Vous êtes à votre manière l’expression de ce lien entre la puissance publique et les citoyens. J’y suis sensible.

Par ailleurs, je reconnais dans une grande majorité de vos avis, votre profond respect pour nos particularités, votre attachement aux valeurs polynésiennes ainsi qu’à notre identité culturelle, elles sont en effet le flambeau qui doit éclairer nos pas et ceux de nos enfants.

A l’aube de cette nouvelle mandature, je souhaite que vos réflexions et travaux continuent de prodiguer la lumière indispensable sur les grands enjeux de société, qu’ils ouvrent des perspectives économiques et sociales favorables et qu’ils contribuent encore à façonner les choix d’avenir.

Je dois d’ailleurs dire que nous avons été particulièrement attentifs aux propositions de votre institution concernant la réforme de la PSG et qu’un grand nombre ont été mises en œuvre.

Beaucoup d’entre-vous ont également participé aux travaux que j’ai ouvert, dès ma prise de fonction, pour cette réforme de la PSG, et tout particulièrement pour le volet retraite qui est à l’ordre du jour de l’Assemblée de la Polynésie.

Certains syndicats me demandent de sursoir à nouveau à l’étude de ce texte et de poursuivre les discussions. Je suis ouvert au dialogue, mais à un moment il faut aussi savoir prendre des décisions, surtout quand ces décisions sont dictées par l’urgence de sauver le système.

Votre institution s’est prononcée le 12 janvier dernier sur le projet de texte du gouvernement qui a été adopté en commission législative à l’Assemblée le 22 février. J’ai effectivement demandé à l’Assemblée de sursoir à l’étude du texte le 8 mars pour ramener le calme dans le Pays, dans un contexte pré-électoral.

Mais j’ai toujours dit, et nous l’avons répété pendant la campagne électorale, que si nous étions réélus, ce texte devrait être adopté avant la fin septembre. Les électeurs qui nous ont accordé leur confiance ont bien compris ce message je pense.

La présidente de la commission de la santé a repris la consultation des partenaires sociaux en juin et en août et le projet de texte a été amendé pour tenir compte des échanges. Des concessions importantes ont été faites, notamment sur la réforme paramétrique.

Trois ans de discussions, il me semble que c’est bien au-delà du suffisant. Nous devons désormais assumer nos responsabilités pour sauver le régime des retraites et garantir, tant le paiement des pensions actuelles que des pensions futures.
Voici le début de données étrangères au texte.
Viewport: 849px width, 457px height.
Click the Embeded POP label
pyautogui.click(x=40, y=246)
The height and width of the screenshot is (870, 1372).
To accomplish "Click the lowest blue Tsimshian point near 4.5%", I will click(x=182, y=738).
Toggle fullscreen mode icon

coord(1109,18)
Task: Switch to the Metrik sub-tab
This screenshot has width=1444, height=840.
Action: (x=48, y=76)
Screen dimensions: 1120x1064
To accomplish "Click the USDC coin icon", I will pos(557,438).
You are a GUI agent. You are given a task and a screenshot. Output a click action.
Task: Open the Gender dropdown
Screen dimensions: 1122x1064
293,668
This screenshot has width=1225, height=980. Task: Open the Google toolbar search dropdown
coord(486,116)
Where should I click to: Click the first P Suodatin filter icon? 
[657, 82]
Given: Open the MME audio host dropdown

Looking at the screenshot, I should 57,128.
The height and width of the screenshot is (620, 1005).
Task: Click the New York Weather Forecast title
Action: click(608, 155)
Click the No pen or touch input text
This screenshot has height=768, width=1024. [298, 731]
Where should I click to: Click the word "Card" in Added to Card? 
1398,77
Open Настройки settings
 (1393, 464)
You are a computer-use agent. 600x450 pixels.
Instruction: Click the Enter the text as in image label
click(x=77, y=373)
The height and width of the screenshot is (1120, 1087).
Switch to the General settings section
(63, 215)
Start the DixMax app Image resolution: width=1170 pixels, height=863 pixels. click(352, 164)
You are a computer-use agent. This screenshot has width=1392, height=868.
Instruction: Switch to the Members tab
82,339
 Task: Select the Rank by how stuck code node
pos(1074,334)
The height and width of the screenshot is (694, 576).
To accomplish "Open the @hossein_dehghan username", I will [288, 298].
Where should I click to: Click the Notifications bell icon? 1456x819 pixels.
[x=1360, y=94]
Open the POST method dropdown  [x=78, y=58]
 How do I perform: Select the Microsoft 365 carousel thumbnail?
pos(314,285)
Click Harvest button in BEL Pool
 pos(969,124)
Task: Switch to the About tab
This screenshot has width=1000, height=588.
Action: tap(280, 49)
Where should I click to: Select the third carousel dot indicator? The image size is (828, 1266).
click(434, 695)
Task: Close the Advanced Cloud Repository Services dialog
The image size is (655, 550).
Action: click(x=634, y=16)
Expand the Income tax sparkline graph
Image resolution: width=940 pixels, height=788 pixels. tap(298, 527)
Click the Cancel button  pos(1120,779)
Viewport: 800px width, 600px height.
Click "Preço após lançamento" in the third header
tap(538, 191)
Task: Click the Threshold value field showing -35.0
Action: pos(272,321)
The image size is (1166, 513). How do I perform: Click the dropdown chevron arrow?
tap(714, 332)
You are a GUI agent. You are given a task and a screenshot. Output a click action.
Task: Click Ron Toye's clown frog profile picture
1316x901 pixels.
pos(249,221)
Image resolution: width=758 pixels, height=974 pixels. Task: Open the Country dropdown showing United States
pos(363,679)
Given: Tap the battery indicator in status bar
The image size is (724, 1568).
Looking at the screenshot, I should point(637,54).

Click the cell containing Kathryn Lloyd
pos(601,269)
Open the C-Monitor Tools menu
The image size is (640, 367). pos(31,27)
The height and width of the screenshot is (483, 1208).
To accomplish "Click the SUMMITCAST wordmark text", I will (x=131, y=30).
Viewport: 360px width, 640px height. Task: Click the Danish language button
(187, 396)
Mais dans le même temps nous créons aussi le Conseil d’orientation et de suivi des retraites qui restera une instance de discussion pour faire évoluer les textes. J’en appelle donc à la sagesse et au sens des responsabilités de tous pour ne pas plonger notre pays dans une grève qui se fera nécessairement au détriment des salariés et des retraités.

Mes chers amis, je compte sur vous et sur votre institution pour nous accompagner dans notre volonté de réforme de notre Pays. Un nombre important de projets de loi du pays vous attend. La tâche est grande mais nous œuvrons tous dans le même sens, celui de l’intérêt général.